Adding an entry to either tab will bring up an ‘Access Object Properties’ page which allows you to configure the specifics for the URL or Category that you working with. On this page you can specify the URL(s), Category(s), and the Schedule for when the ‘Allow’ or ‘Deny’ should take place.
If you choose the ‘Category’ option, when you click on the ‘Details’ tab, you will see a list of all Categories currently configured in WebFilter allowing you to choose one or more to be applied. If you would like to select multiple Categories however, and you would like them to have different Schedules, you can simply add the Categories for the first Schedule, then go back and add the next Categories for the second Schedule.
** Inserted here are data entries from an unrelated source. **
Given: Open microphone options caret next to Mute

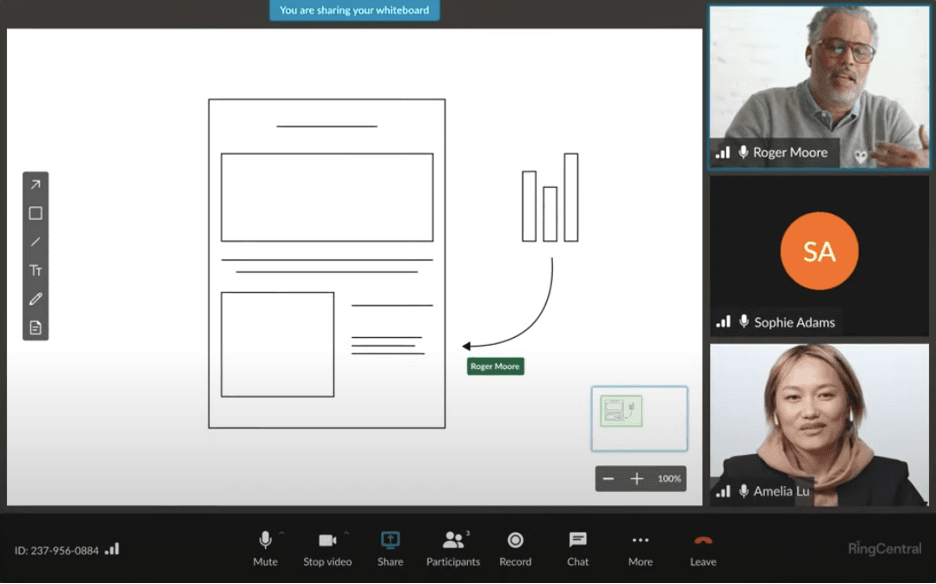Looking at the screenshot, I should point(281,533).
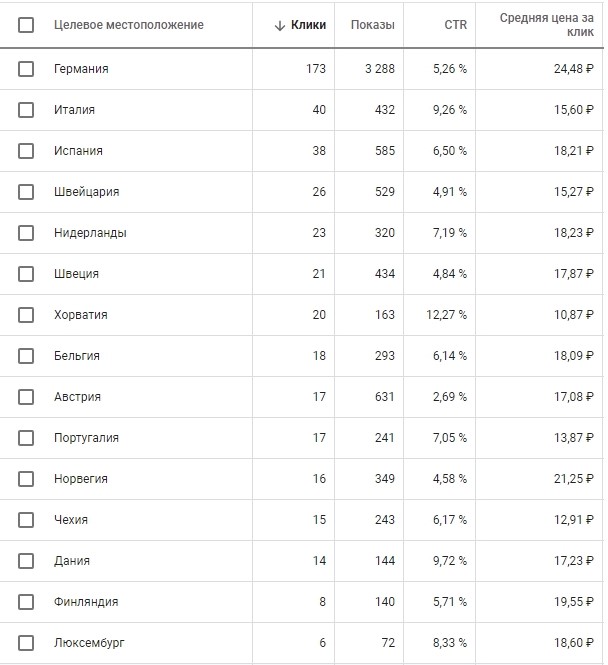Click the Целевое местоположение column header
The height and width of the screenshot is (665, 608).
128,25
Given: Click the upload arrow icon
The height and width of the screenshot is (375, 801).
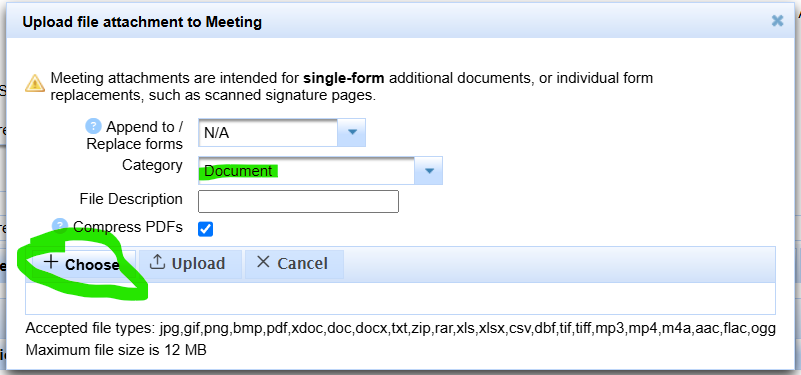Looking at the screenshot, I should (x=157, y=262).
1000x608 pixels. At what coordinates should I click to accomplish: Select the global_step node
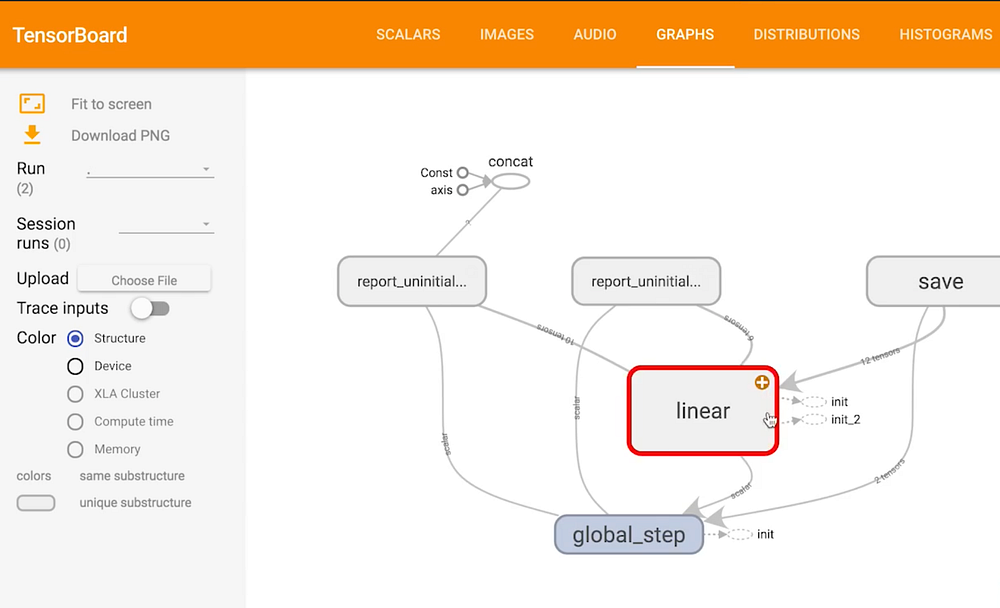(x=628, y=534)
Note: Schedules may not be created on the ‘Schedule’ tab of the Access Object properties page. To configure Schedules, use the ‘Schedule’ object in the Management Console Tree.
The Quotas Tab
The Quota tab allows you to assign an existing quota to the Custom Access Policy (CAP). Quotas define how much Bandwidth a user or group can use and/or how much Time (in Minutes) they are allowed to access a certain Category or Website. Quotas can also be set for Daily, Weekly, or Monthly resets as well as Strict (Access Denied when limit reached) or Lite (Access permitted but logs generated) severity.
Just like with Schedules, you can set a single Quota for all Categories and URLs on a specific CAP or you can specify different Quotas for each entry in your CAP.
Note: Quotas at the Custom Access Policy level affect all users that are applied to the policy. If you need a quota for an individual user, please use the Individual Rights option under the Domain Access Rule.
The Access Object Properties page displayed when adding a Quota is very similar to the page when adding Categories to Allow/Deny tabs except that there is now a ‘Quota’ tab that allows you to specify the Quota to be used for these Categories/URLs.
For more information regarding Quotas, please refer to the ‘Administrators Guide - Using Quotas’
The ‘Apply To’ Tab
The ‘Apply To’ tab allows you to enter all the IDs that should be governed by this policy. In the figure below (see figure 19), you can see we have an Individual User, an Active Directory Domain Group, an IP Address Range, an Individual IP address and even Unauthenticated Access.
Note: This is for demonstration purposes to show that you can utilize multiple IDs on the ‘Apply To’ tab. In a production environment, if you are requiring user authentication or in the case of WebFilter Standalone, require Proxy Authentication, then anonymous access is not permitted and would not need to be added. Alternately, if you were not requiring authentication, then the Domain User or Domain Group would not need to be added since browser traffic first tries to access anonymously.
The ‘Exemptions’ Tab
You may wish to simply apply a single Custom Access Policy (CAP) to the Domain Users group or your entire IP address range for simplicity; however, you would also need to exclude certain machines or individuals. The ‘Exemptions’ tab provides this functionality allowing you to exclude users or IP addresses on an ‘as-needed’ basis.
Note: When excluding IP addresses, the IP address must be part of the range of IPs configured under the ‘IP Access Rule’. If an incorrect IP address is chosen, an information box will be displayed telling you that the IP address does not belong to any of the selected IP Ranges.